• U.S.

Medicine: Gaining Face in Japan

4 minute read
TIME

Clip-clopping on high heels, a smartly dressed girl turned into a narrow alley behind Tokyo’s famed Ginza one morning last week, passed half a dozen tawdry sake shops and headed for a three-story building with an imposing marble entrance lettered in gold: “Jujin Hospital.” Smaller but more significant was the legend: “Home of the Japanese Society of Cosmetic Medicine.” By going to Jujin, patients can not only gain face but new faces.

The girl was pretty, but like most Asians she had a heavy-lidded look. At their widest, her eyes did not appear to open as wide as a Caucasian’s; half-closed, her lids showed no crease or fold running across them, and her lashes always pointed down. Like other Japanese girls, she had been impressed by the postwar flood of U.S. movies and magazines. Instead of the traditional Japanese ideal of beauty—sloe-eyed, smooth-featured, flat-chested—many of them want to be more like their Western cousins with high noses, round eyes, curly lashes and prominent busts.

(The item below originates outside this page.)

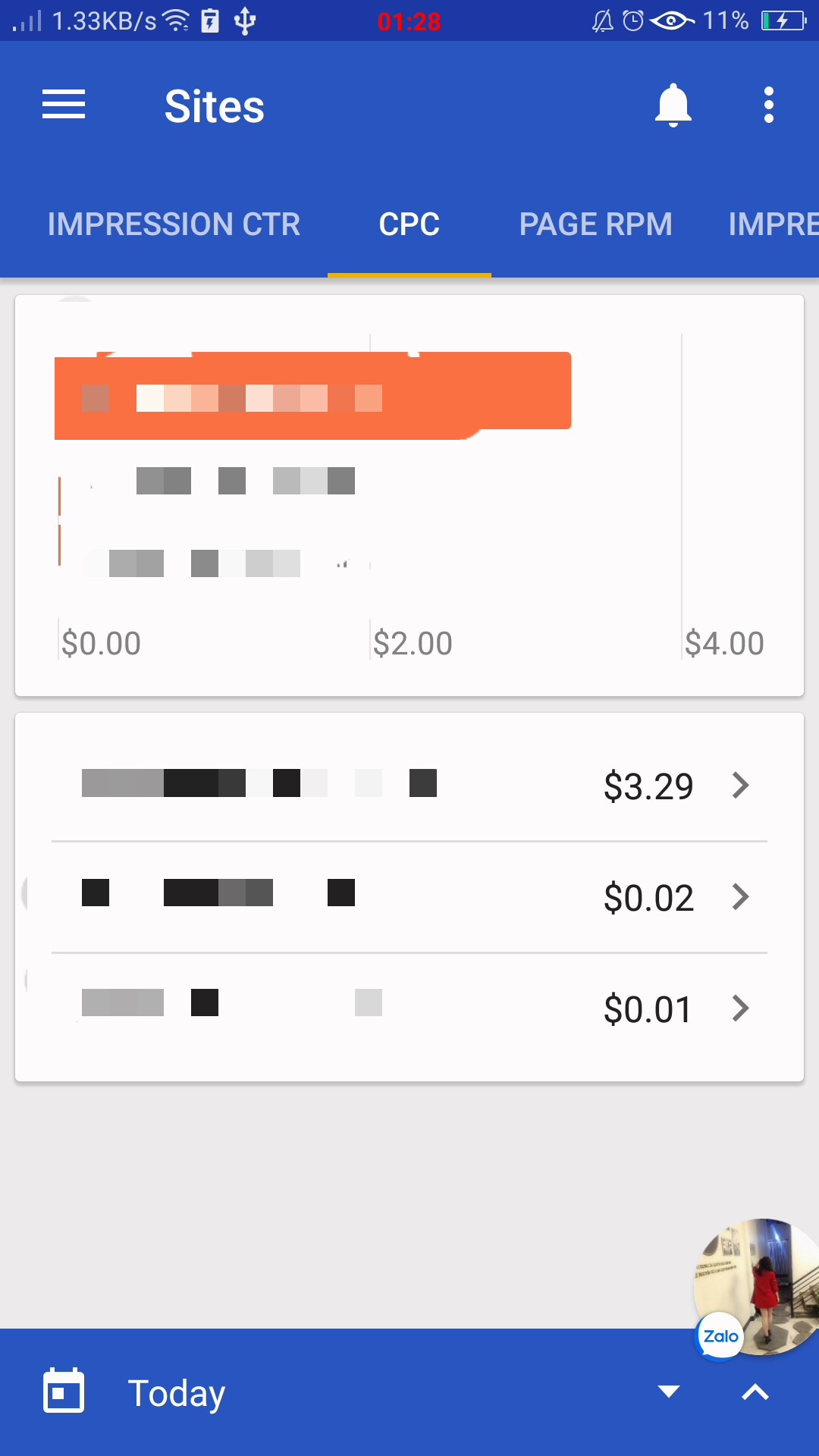This screenshot has width=819, height=1456.
Task: Tap the battery indicator in status bar
Action: (783, 20)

Roll Back the Lid. It was 10 a.m. when Tomiko took her place in the busy waiting room. Within 15 minutes she was explaining to a doctor that she would like a double eyelid operation. Examination showed no reason why the girl should not have the operation (technically, blepha-roplasty). A nurse rubbed a local anesthetic ointment onto her eyelids. By 10:45 she was in the operating room.

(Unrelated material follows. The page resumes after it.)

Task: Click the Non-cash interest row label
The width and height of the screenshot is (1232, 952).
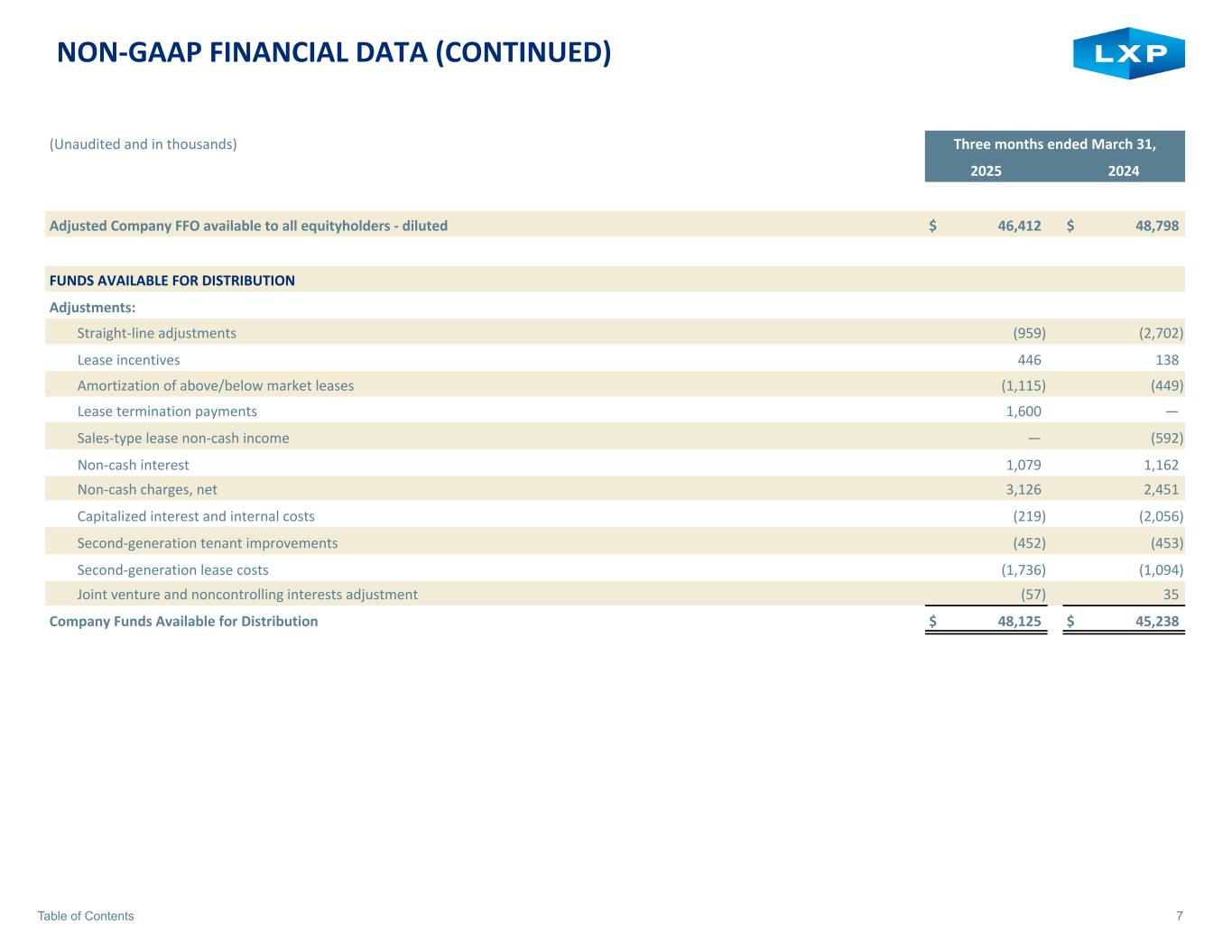Action: click(x=133, y=465)
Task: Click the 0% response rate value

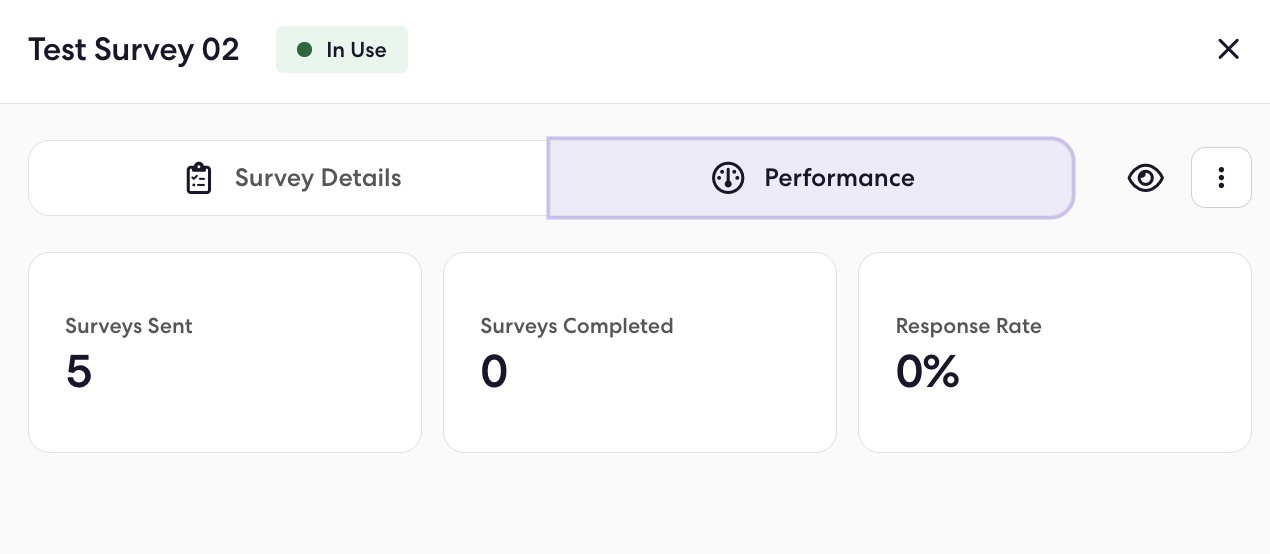Action: click(x=928, y=372)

With a small hypodermic, the surgeon injected a second anesthetic, procaine, into the upper eyelid. A nurse peeled the lid back. The surgeon gripped the muscle on the inside of the eyelid with pincers, pulled it out slightly, and clamped it to the skin near the roots of the lashes at the edge of the lid. Then, with hair-thin nylon thread, he stitched the muscle down. The eyelid was rolled back, covered with a cold cloth as the surgeon went to work on the other eye. Total operating time: five minutes.

Tomiko waited half an hour in the recovery room for the anesthetic to wear off, was again examined by the surgeon. He explained that her eyes would be puffy for a day or two, asked her to return each of the next two days for a check. At 11:30 the girl walked to the cashier’s window in the lobby, paid $8.33 —full price of the operation. The change in Tomiko’s face was marked.

Rounder & Bigger. What Westerners think of as the slanting set of Orientals’ eyes cannot be entirely changed by minor surgery, but it becomes less conspicuous after the eyelid operation; by exposing more of the eyeballs, the operation makes the eyes seem rounder and bigger, also forces the eyelashes from slanting downward to pointing upward. Within a couple of days, Tomiko was telling her friends: “You’ve got to go, too. It’s so simple, it’s almost unbelievable.”

Had the patient been her mother’s age, with bags under her eyes, she could have had these removed for $13.88. Building up the bust, sometimes done with tissue injections of which U.S. surgeons strongly disapprove, costs $55 to $83. The Jujin surgeons’ success is attested by the fact that they do 20,000 cosmetic operations a year—70% on the eyelids, 20% to build up the bridge of the nose, often with a plastic insert (which costs.$27.77).

The Jujin’s eyelid surgery technique was devised by the hospital’s director, Dr. Fumio Umezawa, 52, who got into plastic surgery after his own child was disfigured in an accident, needed extensive reconstruction. “The thing I like best,” says Umezawa, “is to stand at the door and watch the faces of the patients as they leave. The happiness they feel enhances the work we have done for them. They look beautiful!”